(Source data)
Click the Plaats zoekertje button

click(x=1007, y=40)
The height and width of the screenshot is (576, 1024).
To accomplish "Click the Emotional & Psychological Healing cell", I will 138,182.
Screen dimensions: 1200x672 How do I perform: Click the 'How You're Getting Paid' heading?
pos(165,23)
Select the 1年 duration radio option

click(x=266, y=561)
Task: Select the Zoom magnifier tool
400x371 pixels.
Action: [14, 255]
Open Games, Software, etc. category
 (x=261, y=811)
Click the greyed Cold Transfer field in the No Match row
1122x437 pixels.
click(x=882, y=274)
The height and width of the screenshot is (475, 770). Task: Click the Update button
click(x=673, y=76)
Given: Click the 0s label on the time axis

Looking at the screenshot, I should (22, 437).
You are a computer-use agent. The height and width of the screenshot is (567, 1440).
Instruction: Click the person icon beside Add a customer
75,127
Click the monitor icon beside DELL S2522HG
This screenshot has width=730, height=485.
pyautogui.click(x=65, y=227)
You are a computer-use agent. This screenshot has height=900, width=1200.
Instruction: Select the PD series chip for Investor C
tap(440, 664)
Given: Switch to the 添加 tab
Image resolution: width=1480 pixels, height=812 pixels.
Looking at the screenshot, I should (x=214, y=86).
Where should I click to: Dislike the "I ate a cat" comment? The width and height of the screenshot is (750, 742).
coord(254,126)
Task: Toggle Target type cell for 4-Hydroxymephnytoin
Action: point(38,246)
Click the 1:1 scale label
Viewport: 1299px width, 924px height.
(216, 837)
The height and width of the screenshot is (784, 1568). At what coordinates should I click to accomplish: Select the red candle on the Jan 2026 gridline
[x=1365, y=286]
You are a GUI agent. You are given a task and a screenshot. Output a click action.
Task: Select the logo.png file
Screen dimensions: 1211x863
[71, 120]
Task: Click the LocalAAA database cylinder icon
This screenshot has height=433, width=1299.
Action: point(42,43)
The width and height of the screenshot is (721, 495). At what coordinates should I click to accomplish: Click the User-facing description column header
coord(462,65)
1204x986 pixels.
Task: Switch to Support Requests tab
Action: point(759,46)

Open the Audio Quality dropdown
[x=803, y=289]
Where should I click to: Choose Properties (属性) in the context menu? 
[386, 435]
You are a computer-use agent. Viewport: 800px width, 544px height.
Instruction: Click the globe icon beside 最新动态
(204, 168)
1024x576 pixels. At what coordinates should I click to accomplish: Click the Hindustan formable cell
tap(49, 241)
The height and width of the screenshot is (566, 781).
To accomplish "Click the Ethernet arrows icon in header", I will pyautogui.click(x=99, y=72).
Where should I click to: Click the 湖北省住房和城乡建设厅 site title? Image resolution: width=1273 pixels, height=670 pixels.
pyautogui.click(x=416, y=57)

◆ **Task objective**:
State how many lines of the records above contain "agent", with no words besides the number.

◆ **Response area**:
4